You have to work to get disconfirming evidence from LLMs.
- LLMs are too eager to please.
- If you aren't careful they won't question you, even if you give it false premises.
- A trick someone told me: they sneak in a reverse Van Halen brown M&M.
- That is, an unreasonable request as a canary.
- The legend about Van Halen stating in their contracts that they wanted a bowl of M&Ms in their green room… but with no brown M&Ms.
- It was often interpreted as an example of the extravagance of an over the top, self centered band.
- But it was actually a kind of canary–if a venue had messed up that detail, then they should also verify that other conditions related to safety of rigging, etc that were specified in the contract were checked.
- The reverse Van Halen brown M&M for LLMs: ask it to grade the writing samples on something you know it shouldn't score highly on.
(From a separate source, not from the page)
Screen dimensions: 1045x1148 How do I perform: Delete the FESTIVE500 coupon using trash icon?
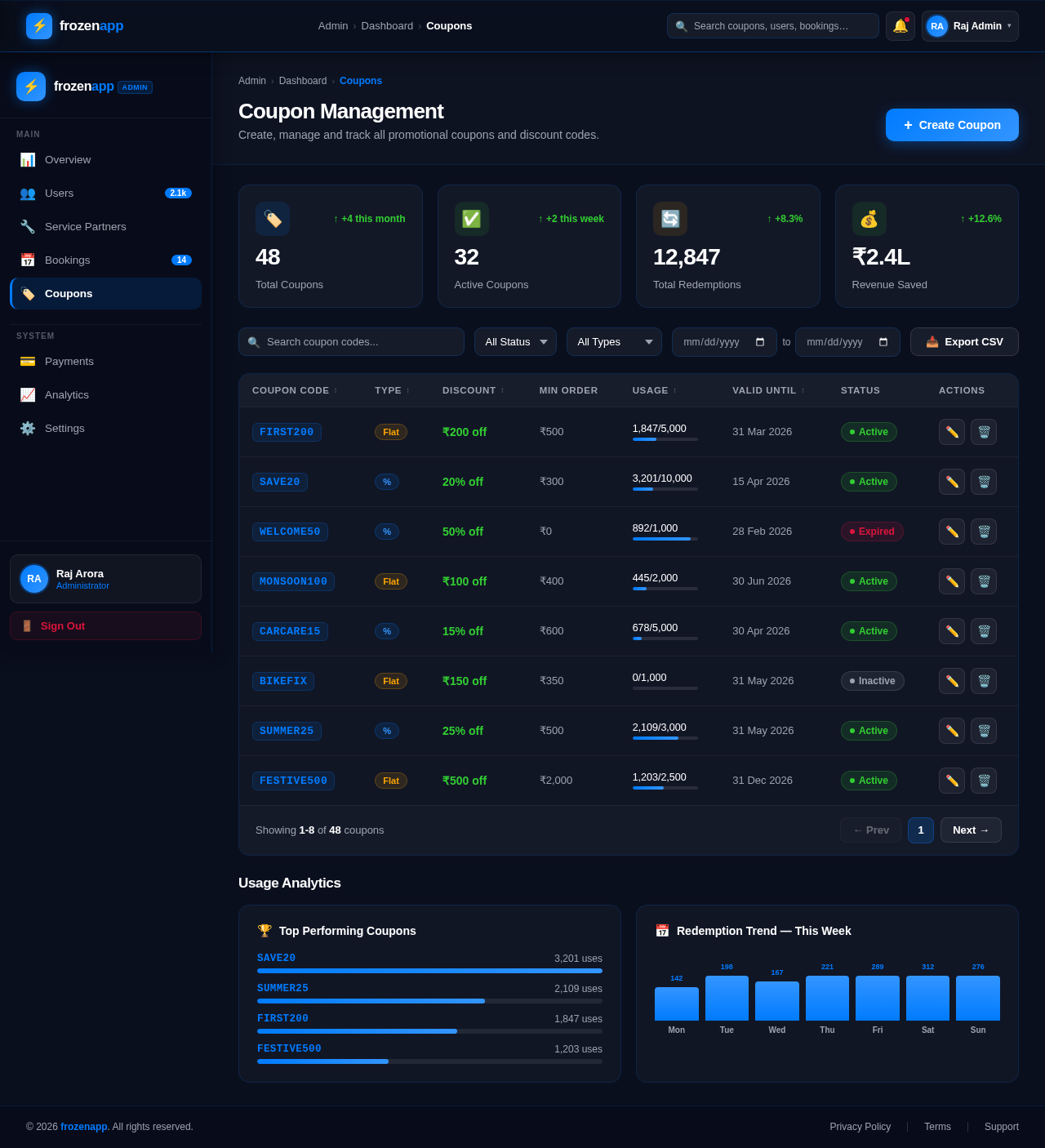(983, 781)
- For example, "is it laugh out loud funny?"
- If the LLM says it is, you know to look more carefully.
- A meta-note: I originally drafted this about "blue M&M's" and asked Claude if that was correct.
- It told me it was, "not brown M&Ms as often misremembered."
- I asked it "are you sure it was definitely blue M&Ms and not brown ones?"
- When I pushed it, It corrected its error and said that it's brown M&Ms, which I then confirmed with a Google search.
- A great example of the gullibility problem!